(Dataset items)
--- START ---

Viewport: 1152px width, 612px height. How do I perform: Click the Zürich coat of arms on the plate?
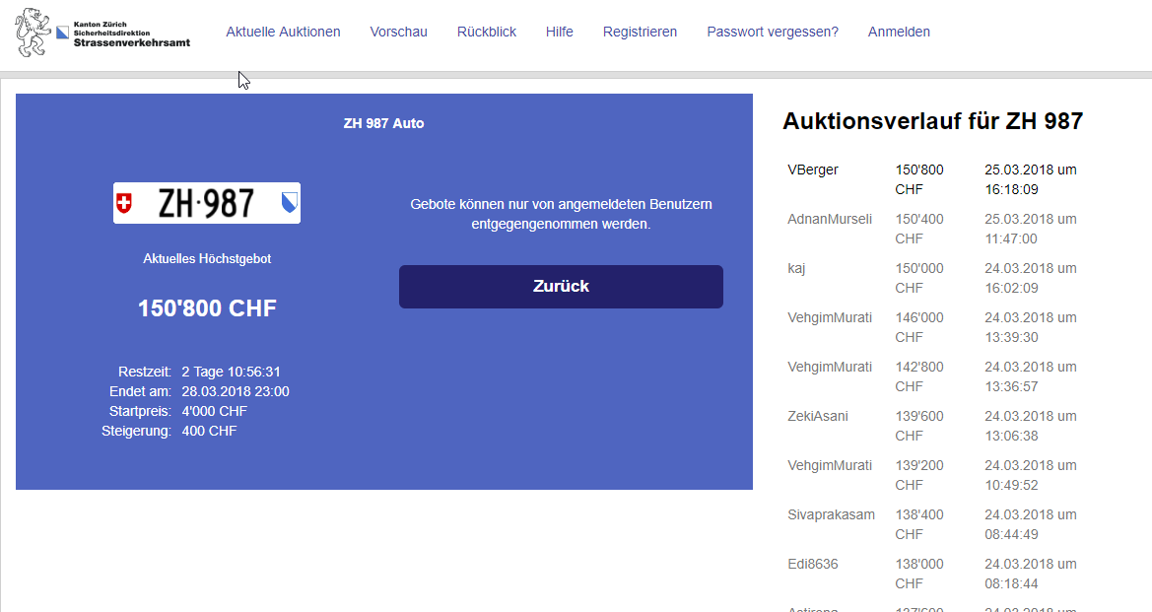[x=289, y=203]
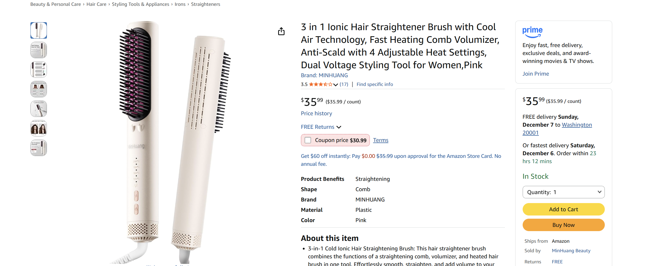This screenshot has width=662, height=266.
Task: Open the last product thumbnail
Action: (39, 148)
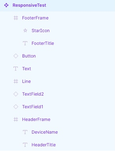
Task: Select the HeaderTitle text layer
Action: [57, 145]
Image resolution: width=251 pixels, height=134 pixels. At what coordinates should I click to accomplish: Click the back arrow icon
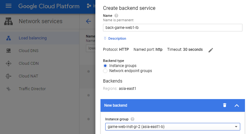point(88,22)
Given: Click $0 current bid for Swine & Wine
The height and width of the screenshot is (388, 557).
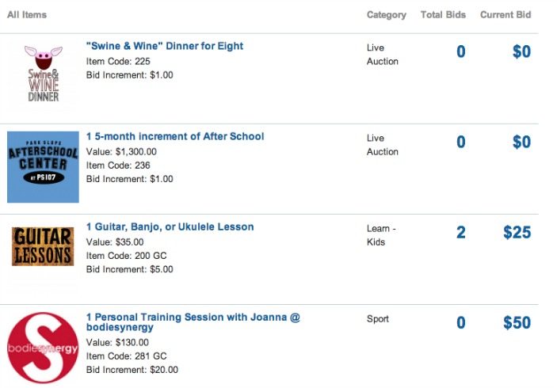Looking at the screenshot, I should coord(521,52).
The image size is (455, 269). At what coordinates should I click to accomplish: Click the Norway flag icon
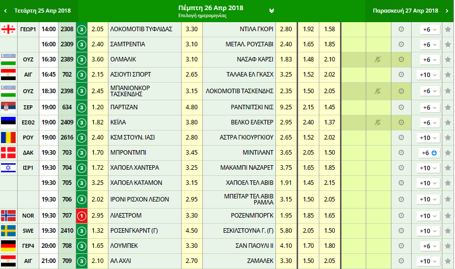(x=9, y=216)
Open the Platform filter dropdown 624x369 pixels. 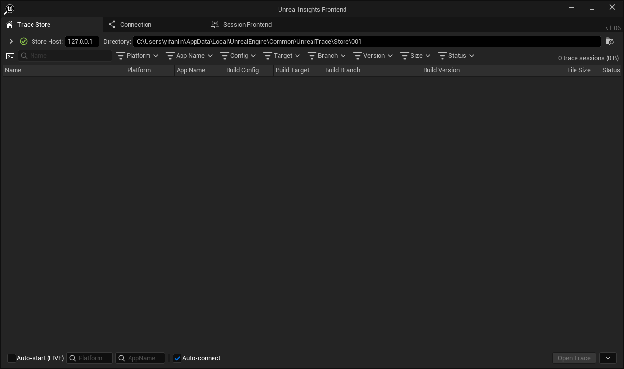pyautogui.click(x=138, y=56)
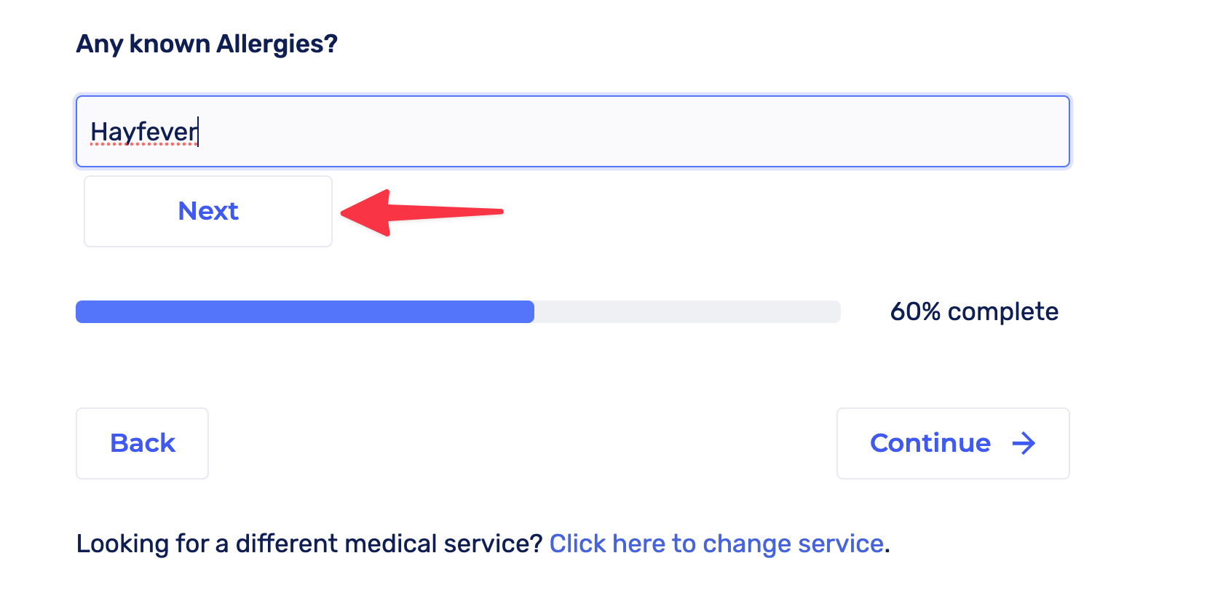Image resolution: width=1223 pixels, height=601 pixels.
Task: Click 'Looking for a different medical service?' text
Action: pos(309,544)
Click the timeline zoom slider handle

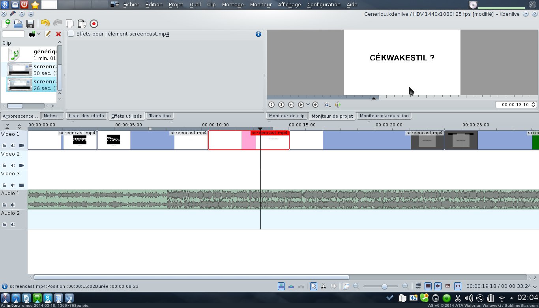click(x=384, y=286)
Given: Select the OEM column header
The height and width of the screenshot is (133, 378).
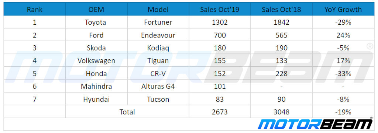Looking at the screenshot, I should click(96, 10).
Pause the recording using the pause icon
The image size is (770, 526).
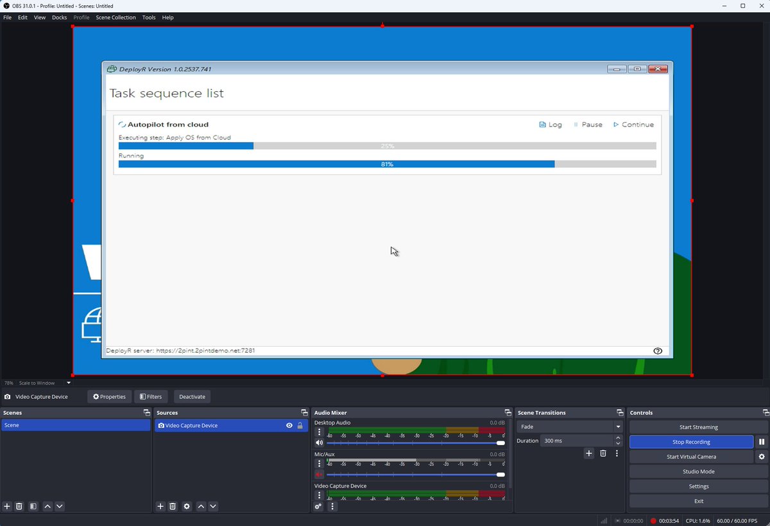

--- END ---

◆ Task to complete ◆
State how many lines in the data include the string "Given". Nothing else belongs in the reply.

◆ Solution to this problem ◆
2